English for OpenAI Structured Outputs
Learn the English vocabulary for discussing OpenAI's structured outputs feature: JSON schemas, strict mode, and constrained decoding for reliable LLM responses.
“The model returned invalid JSON” used to be a routine complaint before structured outputs existed, and now the more useful conversation is about schema design and strict mode — the vocabulary that actually determines whether a response is guaranteed to be well-formed.
Key Vocabulary
Structured outputs — a feature that constrains a model’s response to conform to a provided JSON schema, guaranteeing valid, schema-conformant JSON rather than relying on prompting alone to produce parseable output. “We used to validate and retry on malformed JSON constantly — switching to structured outputs removed that whole failure mode, because the response is guaranteed to match the schema before it’s even returned.”
JSON schema — a formal specification describing the expected shape of a JSON object, including field names, types, and required fields, provided to the model so it knows the exact structure to produce. “The extraction is failing because our JSON schema marks that field as required, but the source document doesn’t always contain that information — either make the field optional or handle its absence downstream.”
Strict mode — a setting that enforces the JSON schema exactly, disallowing any deviation such as additional properties or type coercion, as opposed to a looser mode that permits some flexibility. “Turn on strict mode for this schema — without it, the model can technically add extra fields we’re not expecting, and our downstream parser isn’t defensive enough to just ignore them.”
Constrained decoding — the underlying mechanism where the model’s token generation is restricted at each step to only tokens that keep the output valid according to the schema, which is what makes the JSON guarantee possible rather than just likely. “This isn’t the model being well-prompted — it’s constrained decoding. The model is structurally incapable of generating a token that would produce invalid JSON against this schema, which is a much stronger guarantee than prompt-based formatting.”

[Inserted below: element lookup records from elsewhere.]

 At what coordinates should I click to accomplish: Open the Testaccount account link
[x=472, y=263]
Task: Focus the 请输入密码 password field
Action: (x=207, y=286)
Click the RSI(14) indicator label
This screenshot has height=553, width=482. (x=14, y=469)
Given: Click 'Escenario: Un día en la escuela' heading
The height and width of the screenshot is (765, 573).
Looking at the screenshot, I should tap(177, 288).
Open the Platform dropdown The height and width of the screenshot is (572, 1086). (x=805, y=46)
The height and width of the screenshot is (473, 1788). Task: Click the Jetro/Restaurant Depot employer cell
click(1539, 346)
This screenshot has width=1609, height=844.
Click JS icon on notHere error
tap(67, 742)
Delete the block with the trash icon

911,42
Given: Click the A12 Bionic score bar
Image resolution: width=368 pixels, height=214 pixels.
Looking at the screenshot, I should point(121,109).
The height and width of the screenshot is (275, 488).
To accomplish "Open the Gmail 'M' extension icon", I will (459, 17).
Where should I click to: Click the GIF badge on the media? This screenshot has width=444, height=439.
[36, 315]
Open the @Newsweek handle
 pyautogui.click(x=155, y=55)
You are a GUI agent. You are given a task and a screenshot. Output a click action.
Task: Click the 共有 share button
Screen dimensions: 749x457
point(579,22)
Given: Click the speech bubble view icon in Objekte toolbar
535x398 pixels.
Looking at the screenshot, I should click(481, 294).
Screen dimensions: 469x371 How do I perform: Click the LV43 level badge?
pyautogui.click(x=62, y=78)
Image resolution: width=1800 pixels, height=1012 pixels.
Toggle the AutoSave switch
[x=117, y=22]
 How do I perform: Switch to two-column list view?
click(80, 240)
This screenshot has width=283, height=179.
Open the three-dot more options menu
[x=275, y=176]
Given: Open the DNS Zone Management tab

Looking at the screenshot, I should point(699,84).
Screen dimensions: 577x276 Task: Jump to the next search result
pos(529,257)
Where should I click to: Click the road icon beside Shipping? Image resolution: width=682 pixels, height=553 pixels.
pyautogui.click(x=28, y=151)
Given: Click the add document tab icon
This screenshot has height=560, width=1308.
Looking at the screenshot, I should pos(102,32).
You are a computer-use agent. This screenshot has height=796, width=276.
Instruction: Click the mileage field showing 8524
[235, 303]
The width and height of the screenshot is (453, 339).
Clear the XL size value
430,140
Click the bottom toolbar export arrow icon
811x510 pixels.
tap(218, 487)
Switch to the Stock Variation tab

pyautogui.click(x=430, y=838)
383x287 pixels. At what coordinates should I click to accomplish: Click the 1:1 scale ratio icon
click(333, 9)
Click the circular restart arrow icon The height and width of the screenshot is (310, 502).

Refusal — a structured response indicating the model declined to complete the request, distinct from a normal schema-conforming answer, which needs to be checked for separately since it doesn’t fit the primary schema. “Don’t assume every response matches our schema — check for a refusal first. If the model declines the request, the response comes back in a different shape, and skipping that check is a common source of downstream parsing errors.”
Common Phrases
- “Are we using structured outputs here, or still parsing free-form text?”
- “Is this field actually required in the JSON schema, or should it be optional?”
- “Is strict mode enabled, or could the model add fields we’re not expecting?”
- “Is this a schema guarantee from constrained decoding, or just a strongly-worded prompt?”
- “Are we checking for a refusal before assuming the response matches the schema?”
Example Sentences
Explaining a reliability improvement to a teammate: “We stopped seeing malformed JSON from this endpoint entirely after switching to structured outputs. It’s not that the model got better at following instructions — constrained decoding makes it structurally impossible to emit a token that breaks the schema.”
Reviewing a schema design:
“I’d mark email as optional in this JSON schema, not required — some of our source records genuinely don’t have one, and with strict mode on, a required field with no valid value will make the whole extraction fail instead of degrading gracefully.”
Flagging a missing check in code review: “This code assumes every response matches the schema and parses it directly — we need to check for a refusal first, since a declined request comes back in a different shape and would throw an unhandled error here.”
Professional Tips
- Say structured outputs, not “we prompted it to return JSON,” when the schema is actually enforced — the distinction matters because one is a guarantee and the other is a best effort that can still fail.
- Design the JSON schema around what the data can actually guarantee, not what would be convenient downstream — marking a field required that isn’t always present in the source data causes systematic extraction failures.
- Default to strict mode unless you have a specific reason not to — the looser mode’s flexibility is rarely worth the unpredictability it introduces into a system expecting an exact shape.
- Explain constrained decoding when a teammate assumes structured outputs is just clever prompting — understanding it’s a decoding-level guarantee changes how much validation logic is actually still necessary downstream.
- Always check for a refusal before parsing a structured response — treating every response as schema-conformant without that check is a common source of silent failures.
Practice Exercise
- Explain the difference between structured outputs and simply prompting a model to return JSON.
- Describe what strict mode changes about how a JSON schema is enforced.
- Write a sentence explaining why a refusal needs to be checked for separately from the main schema.